Source records:
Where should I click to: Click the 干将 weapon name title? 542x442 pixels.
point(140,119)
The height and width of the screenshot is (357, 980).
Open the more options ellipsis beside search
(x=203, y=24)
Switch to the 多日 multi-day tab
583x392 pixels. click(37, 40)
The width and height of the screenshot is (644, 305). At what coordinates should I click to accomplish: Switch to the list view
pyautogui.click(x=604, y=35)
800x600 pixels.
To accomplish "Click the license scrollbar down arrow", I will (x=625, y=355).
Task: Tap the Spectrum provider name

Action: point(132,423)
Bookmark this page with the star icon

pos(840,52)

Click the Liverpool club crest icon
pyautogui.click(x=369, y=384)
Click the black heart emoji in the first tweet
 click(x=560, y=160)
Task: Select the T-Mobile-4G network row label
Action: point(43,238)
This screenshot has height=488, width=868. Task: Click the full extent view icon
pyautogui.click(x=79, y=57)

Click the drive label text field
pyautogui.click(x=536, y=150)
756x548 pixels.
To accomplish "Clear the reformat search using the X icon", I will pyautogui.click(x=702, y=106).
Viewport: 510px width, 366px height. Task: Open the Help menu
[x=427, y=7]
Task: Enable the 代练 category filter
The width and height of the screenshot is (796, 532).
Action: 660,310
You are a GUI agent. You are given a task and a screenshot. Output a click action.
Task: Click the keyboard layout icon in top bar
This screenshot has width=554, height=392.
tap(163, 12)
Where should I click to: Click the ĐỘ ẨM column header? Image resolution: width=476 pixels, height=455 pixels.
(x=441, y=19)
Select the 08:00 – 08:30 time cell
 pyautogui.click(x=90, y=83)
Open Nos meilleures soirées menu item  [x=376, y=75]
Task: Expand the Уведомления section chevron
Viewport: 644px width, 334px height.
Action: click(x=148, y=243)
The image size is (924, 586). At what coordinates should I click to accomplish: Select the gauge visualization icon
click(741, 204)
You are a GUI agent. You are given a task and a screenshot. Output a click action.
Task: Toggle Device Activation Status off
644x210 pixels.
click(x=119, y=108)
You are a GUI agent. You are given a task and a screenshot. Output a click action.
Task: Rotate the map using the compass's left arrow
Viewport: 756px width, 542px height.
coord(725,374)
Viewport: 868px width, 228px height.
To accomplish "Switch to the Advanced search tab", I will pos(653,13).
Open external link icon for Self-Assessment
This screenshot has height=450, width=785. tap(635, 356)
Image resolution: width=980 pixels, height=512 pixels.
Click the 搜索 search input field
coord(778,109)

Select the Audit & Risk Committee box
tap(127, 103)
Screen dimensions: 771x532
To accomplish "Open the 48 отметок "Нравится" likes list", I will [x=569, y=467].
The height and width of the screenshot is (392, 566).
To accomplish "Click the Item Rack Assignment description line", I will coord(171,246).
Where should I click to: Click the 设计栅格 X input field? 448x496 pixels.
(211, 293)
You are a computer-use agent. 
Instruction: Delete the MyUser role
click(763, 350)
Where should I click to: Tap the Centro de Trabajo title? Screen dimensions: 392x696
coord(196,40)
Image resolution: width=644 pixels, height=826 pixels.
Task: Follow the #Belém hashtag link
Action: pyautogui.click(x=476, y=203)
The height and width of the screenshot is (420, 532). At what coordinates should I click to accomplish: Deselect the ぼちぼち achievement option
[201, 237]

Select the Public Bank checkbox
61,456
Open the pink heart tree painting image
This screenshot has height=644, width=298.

# TASK OBJECTIVE
Output the entries above exactly, please, with nothing dropped.

# THE COMPLETED TASK
Where should I click to: Click the 干将 weapon name title? 542x442 pixels.
point(140,119)
The height and width of the screenshot is (357, 980).
Open the more options ellipsis beside search
(x=203, y=24)
Switch to the 多日 multi-day tab
583x392 pixels. click(37, 40)
The width and height of the screenshot is (644, 305). At what coordinates should I click to accomplish: Switch to the list view
pyautogui.click(x=604, y=35)
800x600 pixels.
To accomplish "Click the license scrollbar down arrow", I will (x=625, y=355).
Task: Tap the Spectrum provider name

Action: point(132,423)
Bookmark this page with the star icon

pos(840,52)

Click the Liverpool club crest icon
pyautogui.click(x=369, y=384)
Click the black heart emoji in the first tweet
 click(x=560, y=160)
Task: Select the T-Mobile-4G network row label
Action: point(43,238)
This screenshot has height=488, width=868. Task: Click the full extent view icon
pyautogui.click(x=79, y=57)

Click the drive label text field
pyautogui.click(x=536, y=150)
756x548 pixels.
To accomplish "Clear the reformat search using the X icon", I will pyautogui.click(x=702, y=106).
Viewport: 510px width, 366px height. Task: Open the Help menu
[x=427, y=7]
Task: Enable the 代练 category filter
The width and height of the screenshot is (796, 532).
Action: 660,310
You are a GUI agent. You are given a task and a screenshot. Output a click action.
Task: Click the keyboard layout icon in top bar
This screenshot has width=554, height=392.
tap(163, 12)
Where should I click to: Click the ĐỘ ẨM column header? Image resolution: width=476 pixels, height=455 pixels.
(x=441, y=19)
Select the 08:00 – 08:30 time cell
 pyautogui.click(x=90, y=83)
Open Nos meilleures soirées menu item  [x=376, y=75]
Task: Expand the Уведомления section chevron
Viewport: 644px width, 334px height.
Action: click(x=148, y=243)
The image size is (924, 586). At what coordinates should I click to accomplish: Select the gauge visualization icon
click(741, 204)
You are a GUI agent. You are given a task and a screenshot. Output a click action.
Task: Toggle Device Activation Status off
644x210 pixels.
click(x=119, y=108)
You are a GUI agent. You are given a task and a screenshot. Output a click action.
Task: Rotate the map using the compass's left arrow
Viewport: 756px width, 542px height.
coord(725,374)
Viewport: 868px width, 228px height.
To accomplish "Switch to the Advanced search tab", I will pos(653,13).
Open external link icon for Self-Assessment
This screenshot has height=450, width=785. tap(635, 356)
Image resolution: width=980 pixels, height=512 pixels.
Click the 搜索 search input field
coord(778,109)

Select the Audit & Risk Committee box
tap(127, 103)
Screen dimensions: 771x532
To accomplish "Open the 48 отметок "Нравится" likes list", I will [x=569, y=467].
The height and width of the screenshot is (392, 566).
To accomplish "Click the Item Rack Assignment description line", I will coord(171,246).
Where should I click to: Click the 设计栅格 X input field? 448x496 pixels.
(211, 293)
You are a computer-use agent. 
Instruction: Delete the MyUser role
click(763, 350)
Where should I click to: Tap the Centro de Trabajo title? Screen dimensions: 392x696
coord(196,40)
Image resolution: width=644 pixels, height=826 pixels.
Task: Follow the #Belém hashtag link
Action: pyautogui.click(x=476, y=203)
The height and width of the screenshot is (420, 532). At what coordinates should I click to accomplish: Deselect the ぼちぼち achievement option
[201, 237]

Select the Public Bank checkbox
61,456
Open the pink heart tree painting image
This screenshot has height=644, width=298.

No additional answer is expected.